▶ _GIVEN REQUEST_
Please give the rows below as a JSON list of strings, one string per line and blank lines left out, starting with the very first line of the rows and stopping after the line that contains "click(x=133, y=212)".

>> Start

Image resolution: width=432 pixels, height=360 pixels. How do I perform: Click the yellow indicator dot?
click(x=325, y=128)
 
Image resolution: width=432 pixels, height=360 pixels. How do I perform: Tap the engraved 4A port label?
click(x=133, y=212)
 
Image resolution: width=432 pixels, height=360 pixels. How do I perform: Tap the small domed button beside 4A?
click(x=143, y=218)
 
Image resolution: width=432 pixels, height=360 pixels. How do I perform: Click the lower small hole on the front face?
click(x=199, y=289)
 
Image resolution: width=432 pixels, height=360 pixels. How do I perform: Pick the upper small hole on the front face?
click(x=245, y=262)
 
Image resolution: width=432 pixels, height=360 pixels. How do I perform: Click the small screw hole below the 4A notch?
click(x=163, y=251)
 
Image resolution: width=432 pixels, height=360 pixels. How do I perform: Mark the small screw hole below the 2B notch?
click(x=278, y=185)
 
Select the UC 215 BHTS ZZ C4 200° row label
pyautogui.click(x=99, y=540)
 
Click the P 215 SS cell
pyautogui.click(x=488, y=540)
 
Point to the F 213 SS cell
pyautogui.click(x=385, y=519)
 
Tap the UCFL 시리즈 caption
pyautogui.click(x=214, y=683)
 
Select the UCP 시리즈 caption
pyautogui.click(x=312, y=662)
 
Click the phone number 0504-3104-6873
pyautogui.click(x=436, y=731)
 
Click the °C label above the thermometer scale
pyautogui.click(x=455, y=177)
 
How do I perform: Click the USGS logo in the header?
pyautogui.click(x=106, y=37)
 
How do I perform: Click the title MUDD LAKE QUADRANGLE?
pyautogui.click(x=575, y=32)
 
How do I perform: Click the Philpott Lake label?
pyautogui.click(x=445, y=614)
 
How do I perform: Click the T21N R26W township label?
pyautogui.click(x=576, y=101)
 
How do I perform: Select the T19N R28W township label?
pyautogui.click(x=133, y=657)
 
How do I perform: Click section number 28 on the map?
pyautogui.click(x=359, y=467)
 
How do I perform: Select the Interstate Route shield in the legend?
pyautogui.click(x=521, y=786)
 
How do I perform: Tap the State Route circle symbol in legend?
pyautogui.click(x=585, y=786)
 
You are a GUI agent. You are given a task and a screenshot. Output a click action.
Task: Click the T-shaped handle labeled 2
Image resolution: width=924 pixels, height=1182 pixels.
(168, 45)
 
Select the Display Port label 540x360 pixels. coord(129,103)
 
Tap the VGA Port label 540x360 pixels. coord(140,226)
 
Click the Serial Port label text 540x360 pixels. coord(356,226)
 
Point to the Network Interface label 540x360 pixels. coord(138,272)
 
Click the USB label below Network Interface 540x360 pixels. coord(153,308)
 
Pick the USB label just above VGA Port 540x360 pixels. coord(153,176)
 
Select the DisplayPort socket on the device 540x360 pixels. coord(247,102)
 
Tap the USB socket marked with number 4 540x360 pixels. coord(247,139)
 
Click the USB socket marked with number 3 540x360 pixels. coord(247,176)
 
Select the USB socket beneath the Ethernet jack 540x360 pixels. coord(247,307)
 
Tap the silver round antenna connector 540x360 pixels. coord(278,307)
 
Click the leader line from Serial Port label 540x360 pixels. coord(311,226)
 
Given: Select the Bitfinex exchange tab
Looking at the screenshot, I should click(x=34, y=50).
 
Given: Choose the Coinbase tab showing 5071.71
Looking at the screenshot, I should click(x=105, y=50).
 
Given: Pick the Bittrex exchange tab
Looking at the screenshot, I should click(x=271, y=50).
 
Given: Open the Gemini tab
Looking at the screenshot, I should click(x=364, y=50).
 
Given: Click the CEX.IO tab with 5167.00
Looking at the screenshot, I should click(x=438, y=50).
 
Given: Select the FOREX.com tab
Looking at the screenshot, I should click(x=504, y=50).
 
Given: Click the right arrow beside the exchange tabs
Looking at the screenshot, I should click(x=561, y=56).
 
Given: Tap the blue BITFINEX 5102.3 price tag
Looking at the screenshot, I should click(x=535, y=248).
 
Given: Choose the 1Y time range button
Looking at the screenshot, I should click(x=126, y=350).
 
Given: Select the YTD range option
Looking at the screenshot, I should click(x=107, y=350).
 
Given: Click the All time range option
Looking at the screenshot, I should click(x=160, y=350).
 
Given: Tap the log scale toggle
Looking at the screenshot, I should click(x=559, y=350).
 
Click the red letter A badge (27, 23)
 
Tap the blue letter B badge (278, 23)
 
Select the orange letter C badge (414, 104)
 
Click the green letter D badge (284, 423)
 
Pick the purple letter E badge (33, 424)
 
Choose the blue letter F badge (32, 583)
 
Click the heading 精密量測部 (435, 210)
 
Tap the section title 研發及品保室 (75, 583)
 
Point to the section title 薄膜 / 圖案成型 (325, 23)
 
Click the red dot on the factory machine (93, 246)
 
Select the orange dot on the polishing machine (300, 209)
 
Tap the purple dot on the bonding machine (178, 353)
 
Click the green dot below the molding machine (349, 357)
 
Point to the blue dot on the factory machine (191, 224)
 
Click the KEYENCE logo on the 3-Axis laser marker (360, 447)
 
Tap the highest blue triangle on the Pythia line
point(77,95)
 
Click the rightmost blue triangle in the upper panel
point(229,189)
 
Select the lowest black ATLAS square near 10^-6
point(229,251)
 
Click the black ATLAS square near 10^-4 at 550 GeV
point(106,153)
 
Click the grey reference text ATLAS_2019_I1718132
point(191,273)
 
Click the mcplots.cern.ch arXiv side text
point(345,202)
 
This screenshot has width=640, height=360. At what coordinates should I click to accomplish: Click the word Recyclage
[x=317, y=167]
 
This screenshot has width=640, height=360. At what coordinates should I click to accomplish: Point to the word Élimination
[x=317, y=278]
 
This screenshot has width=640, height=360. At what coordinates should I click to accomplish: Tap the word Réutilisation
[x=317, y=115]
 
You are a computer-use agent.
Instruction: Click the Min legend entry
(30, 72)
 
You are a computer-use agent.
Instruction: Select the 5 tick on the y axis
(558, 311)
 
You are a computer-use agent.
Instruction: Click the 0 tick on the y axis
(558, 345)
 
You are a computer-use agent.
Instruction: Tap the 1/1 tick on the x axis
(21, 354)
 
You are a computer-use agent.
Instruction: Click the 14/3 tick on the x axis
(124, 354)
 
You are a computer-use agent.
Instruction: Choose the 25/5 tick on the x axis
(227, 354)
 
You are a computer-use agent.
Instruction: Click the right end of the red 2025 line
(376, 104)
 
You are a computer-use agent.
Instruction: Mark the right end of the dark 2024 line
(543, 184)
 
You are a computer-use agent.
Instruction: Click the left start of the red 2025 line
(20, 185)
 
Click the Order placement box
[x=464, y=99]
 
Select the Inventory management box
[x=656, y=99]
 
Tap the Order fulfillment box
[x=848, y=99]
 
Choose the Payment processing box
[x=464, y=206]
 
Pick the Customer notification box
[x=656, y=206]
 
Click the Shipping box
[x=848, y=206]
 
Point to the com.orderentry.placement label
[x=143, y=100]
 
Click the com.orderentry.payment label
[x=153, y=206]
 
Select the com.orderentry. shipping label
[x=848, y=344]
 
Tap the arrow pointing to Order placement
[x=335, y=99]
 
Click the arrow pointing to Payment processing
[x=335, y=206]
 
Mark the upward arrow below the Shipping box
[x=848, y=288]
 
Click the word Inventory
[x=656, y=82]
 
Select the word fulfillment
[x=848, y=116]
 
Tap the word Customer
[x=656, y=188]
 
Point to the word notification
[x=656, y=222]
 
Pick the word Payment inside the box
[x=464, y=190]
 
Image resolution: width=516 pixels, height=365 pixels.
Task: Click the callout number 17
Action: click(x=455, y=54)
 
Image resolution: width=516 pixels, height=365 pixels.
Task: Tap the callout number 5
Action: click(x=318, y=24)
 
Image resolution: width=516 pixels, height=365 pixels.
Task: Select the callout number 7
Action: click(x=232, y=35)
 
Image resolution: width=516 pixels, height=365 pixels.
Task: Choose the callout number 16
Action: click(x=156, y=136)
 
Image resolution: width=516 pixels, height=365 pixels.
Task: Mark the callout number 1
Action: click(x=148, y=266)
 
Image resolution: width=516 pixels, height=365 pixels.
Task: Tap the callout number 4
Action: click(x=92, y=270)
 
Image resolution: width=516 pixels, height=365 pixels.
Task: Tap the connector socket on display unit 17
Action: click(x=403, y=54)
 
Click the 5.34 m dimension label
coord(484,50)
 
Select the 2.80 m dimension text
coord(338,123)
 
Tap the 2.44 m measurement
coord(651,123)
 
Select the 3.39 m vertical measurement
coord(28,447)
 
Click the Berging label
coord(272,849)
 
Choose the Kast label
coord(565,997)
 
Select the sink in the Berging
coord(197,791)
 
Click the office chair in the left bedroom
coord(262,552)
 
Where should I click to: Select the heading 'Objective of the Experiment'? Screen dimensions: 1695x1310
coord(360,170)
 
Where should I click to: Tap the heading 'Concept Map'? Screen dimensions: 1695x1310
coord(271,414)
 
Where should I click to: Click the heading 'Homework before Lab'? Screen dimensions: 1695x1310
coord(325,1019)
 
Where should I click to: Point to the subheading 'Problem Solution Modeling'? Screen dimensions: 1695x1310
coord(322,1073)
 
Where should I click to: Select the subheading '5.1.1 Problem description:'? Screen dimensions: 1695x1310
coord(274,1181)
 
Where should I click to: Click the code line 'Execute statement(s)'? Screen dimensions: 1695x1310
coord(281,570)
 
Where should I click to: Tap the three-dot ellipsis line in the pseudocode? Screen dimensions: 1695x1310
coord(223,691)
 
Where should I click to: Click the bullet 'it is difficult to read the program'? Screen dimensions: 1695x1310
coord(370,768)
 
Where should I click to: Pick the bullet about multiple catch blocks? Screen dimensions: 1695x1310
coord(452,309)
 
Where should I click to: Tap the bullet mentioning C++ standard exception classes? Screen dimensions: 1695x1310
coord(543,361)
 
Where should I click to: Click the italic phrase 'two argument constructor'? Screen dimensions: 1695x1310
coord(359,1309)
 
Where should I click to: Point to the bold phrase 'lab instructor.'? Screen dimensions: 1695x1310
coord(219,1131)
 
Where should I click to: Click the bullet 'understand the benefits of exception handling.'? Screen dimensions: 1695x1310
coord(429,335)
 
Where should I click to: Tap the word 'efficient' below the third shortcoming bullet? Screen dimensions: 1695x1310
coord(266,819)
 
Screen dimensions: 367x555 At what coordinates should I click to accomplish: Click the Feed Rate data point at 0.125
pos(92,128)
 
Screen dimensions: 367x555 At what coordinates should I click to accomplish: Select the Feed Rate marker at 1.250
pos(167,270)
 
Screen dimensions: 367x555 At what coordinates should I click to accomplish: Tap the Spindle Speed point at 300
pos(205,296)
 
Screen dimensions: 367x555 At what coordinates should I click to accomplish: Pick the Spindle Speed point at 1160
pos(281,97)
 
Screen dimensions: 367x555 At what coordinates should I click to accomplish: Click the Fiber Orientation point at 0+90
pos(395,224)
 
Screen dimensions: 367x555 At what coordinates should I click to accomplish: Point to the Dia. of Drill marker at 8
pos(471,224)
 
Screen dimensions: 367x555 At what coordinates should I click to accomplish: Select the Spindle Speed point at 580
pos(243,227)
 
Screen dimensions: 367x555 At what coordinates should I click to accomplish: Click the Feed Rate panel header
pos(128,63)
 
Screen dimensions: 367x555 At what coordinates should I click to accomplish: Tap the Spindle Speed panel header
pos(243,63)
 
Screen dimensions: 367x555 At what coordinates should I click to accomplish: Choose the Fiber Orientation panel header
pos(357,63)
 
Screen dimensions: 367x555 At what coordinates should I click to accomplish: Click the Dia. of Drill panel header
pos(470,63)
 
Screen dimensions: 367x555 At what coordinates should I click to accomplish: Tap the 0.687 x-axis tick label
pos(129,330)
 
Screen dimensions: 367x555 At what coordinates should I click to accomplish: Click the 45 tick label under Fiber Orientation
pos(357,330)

>> End

▶ _IN RESPONSE_
[
  "Image resolution: width=432 pixels, height=360 pixels. How do I perform: Click the yellow indicator dot?",
  "click(x=325, y=128)",
  "Image resolution: width=432 pixels, height=360 pixels. How do I perform: Tap the engraved 4A port label?",
  "click(x=133, y=212)"
]